Sadly this is more true than you all think.

A LOT, and literally a LOT of military R&D programs/proposals/achievements in Pakistan are scuttled.. or ignored.. simply because India has not achieved it/done it.. so there is no need for Pakistan to try and raise the bar.

Would like to hear more on this regard,if not classified.
 
MIG 25 FOXBAT is not a runner , It is invincible in the skies of the enemy and aptly suits to be a king. It do not have to run because of enemies since no enemy can conquer it at that heights and speed.
It is also leathel with missiles.

Invincible/king isn't decided if it can escape a rag tag third world air force, try china for size
 
As the article stated, this was a failed project for its primary purpose of intercept sr-71. But it found she fullness for Indian AF.
 
As the article stated, this was a failed project for its primary purpose of intercept sr-71. But it found she fullness for Indian AF.

as already posted

Pakistan Air Force (PAF) had no aircraft in its inventory which can come close to the MiG-25's cruising altitude (up to 74,000 feet).
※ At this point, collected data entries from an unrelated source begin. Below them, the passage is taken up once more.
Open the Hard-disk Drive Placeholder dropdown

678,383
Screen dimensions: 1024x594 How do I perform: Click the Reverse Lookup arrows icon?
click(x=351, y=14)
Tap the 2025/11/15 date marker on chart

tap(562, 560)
So its quiet useful for IAF
 
MIG 25 FOXBAT is not a runner , It is invincible in the skies of the enemy and aptly suits to be a king. It do not have to run because of enemies since no enemy can conquer it at that heights and speed.
It is also leathel with missiles.

Not entirely, The Mig-25 Never stays for a fight.. its a runner.
Back in Desert Storm..the kill scored by the Mig-25 over a FA/18C was a hit and run attack with a R-40.
Other than that, they have been defeated over and over again by aircraft such as the F-5E and F-15.
They survived due to speed.

When it came to the Mig runs over Pakistan, the typical pattern was to use the U racetrack pattern..
The Jet would climb up to 50k+ feet under mil thrust to conserve maximum fuel.. then near the DMZ push it up to mach 2.5- 2.8.. That run at that speed had them in and out of Pak airspace within 3-6 minutes. People forget that places like Kahuta or Islamabad are literally within arms reach of india... what do you think the obsession with strategic depth has been all about??
Within the warning the PAF had about the time they had nothing that could get up there and even if it could.. get up there fast enough.
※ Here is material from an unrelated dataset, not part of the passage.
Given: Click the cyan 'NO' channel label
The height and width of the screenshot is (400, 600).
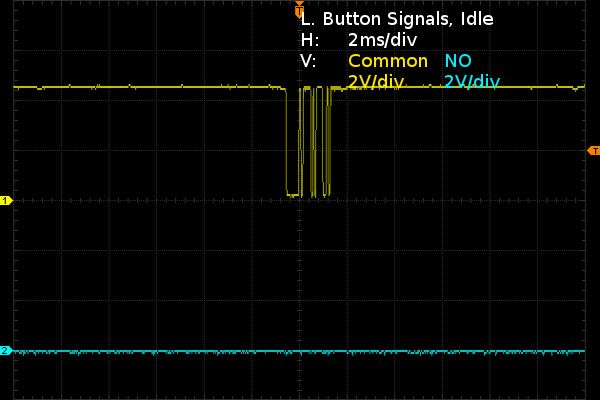Looking at the screenshot, I should (x=458, y=61).
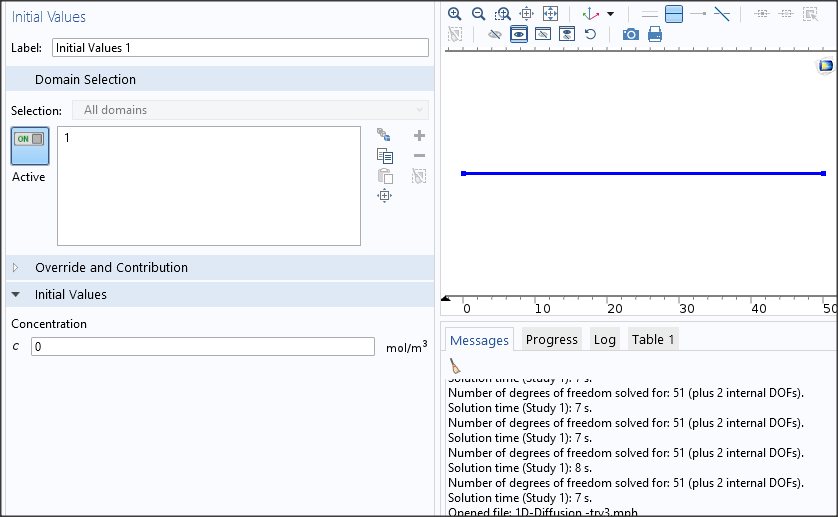
Task: Reset hiding with the circular arrow icon
Action: [590, 34]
But even then, the IAF never stuck around... high speed in and outs..
 
Not entirely, The Mig-25 Never stays for a fight.. its a runner.
Back in Desert Storm..the kill scored by the Mig-25 over a FA/18C was a hit and run attack with a R-40.
Other than that, they have been defeated over and over again by aircraft such as the F-5E and F-15.
They survived due to speed.

When it came to the Mig runs over Pakistan, the typical pattern was to use the U racetrack pattern..
The Jet would climb up to 50k+ feet under mil thrust to conserve maximum fuel.. then near the DMZ push it up to mach 2.5- 2.8.. That run at that speed had them in and out of Pak airspace within 3-6 minutes. People forget that places like Kahuta or Islamabad are literally within arms reach of india... what do you think the obsession with strategic depth has been all about??
Within the warning the PAF had about the time they had nothing that could get up there and even if it could.. get up there fast enough.
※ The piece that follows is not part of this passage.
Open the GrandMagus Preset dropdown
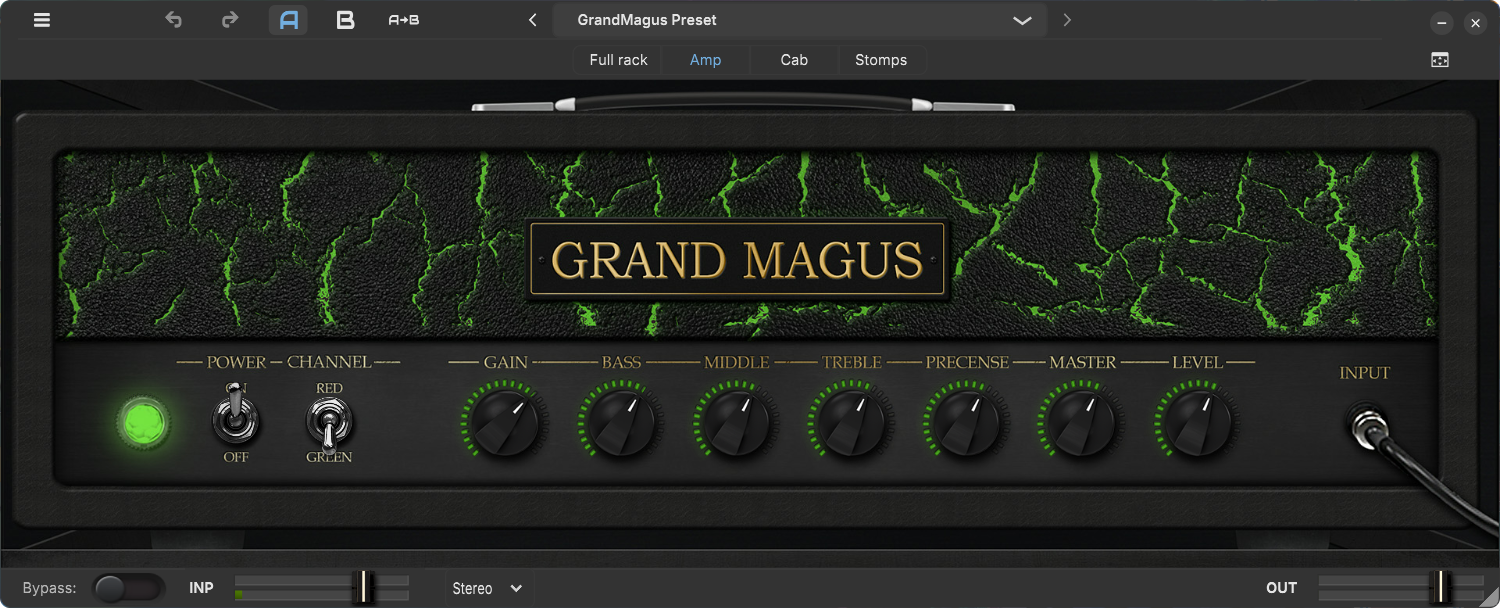coord(1021,20)
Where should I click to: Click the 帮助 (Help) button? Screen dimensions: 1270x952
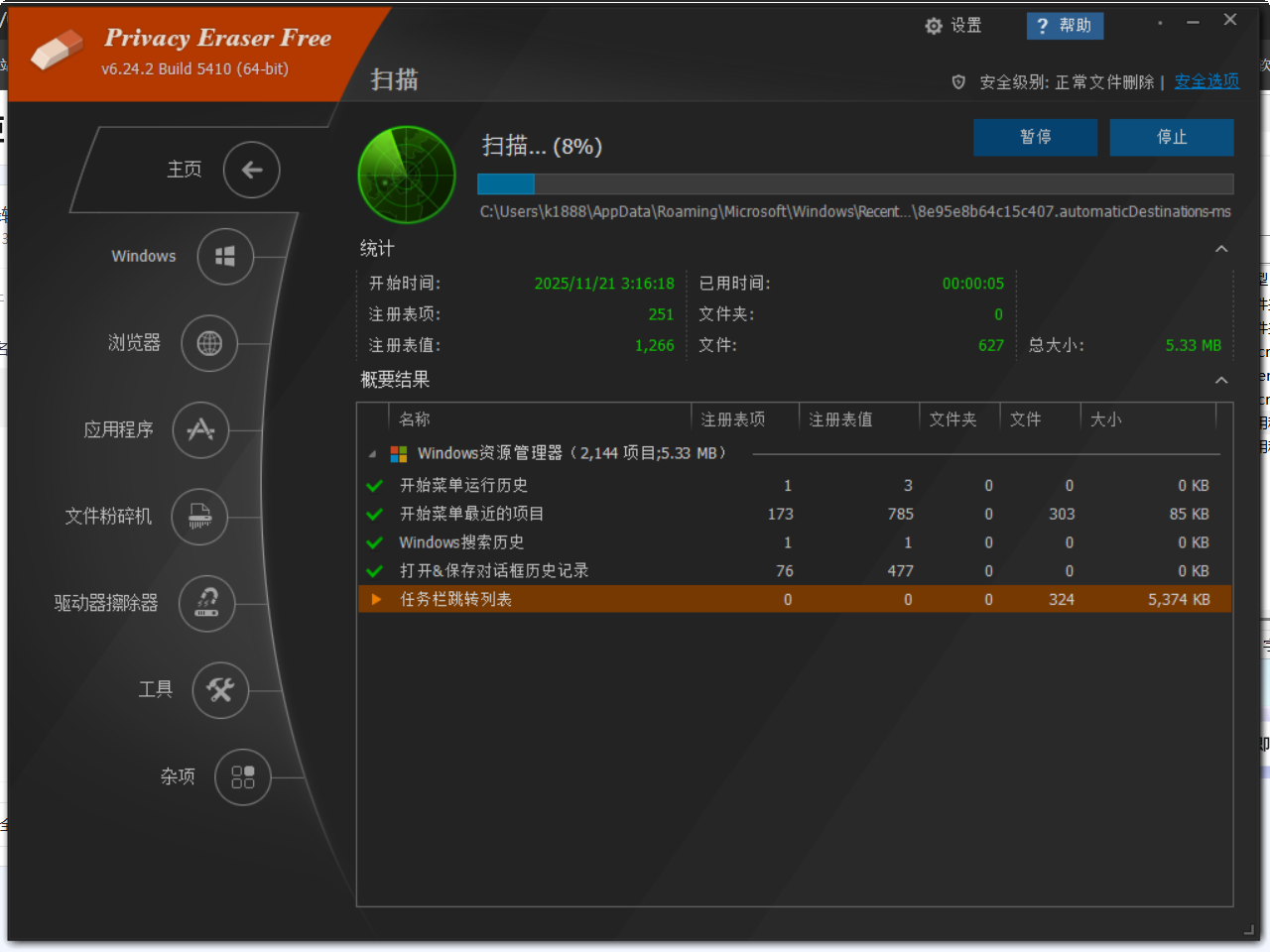pyautogui.click(x=1065, y=26)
But even then, the IAF never stuck around... high speed in and outs..

I guess that's what airwar is all about. Be where your enemy can't reach you but you can reach him. BVR actually is just a more elegant way of being a "runner"
 
Invincible/king isn't decided if it can escape a rag tag third world air force, try china for size

Mate the title is related to South Asia and we are discussing south Asian scenario, so title suits MIG 25 since there is no answer from the other side.
@Oscar when some fighter jet is on its own league and tactics and there is no answer from the other side, which can also pierce the skies of enemy at will and also can attack.
You can say that one as an invincible one and fit to be a king.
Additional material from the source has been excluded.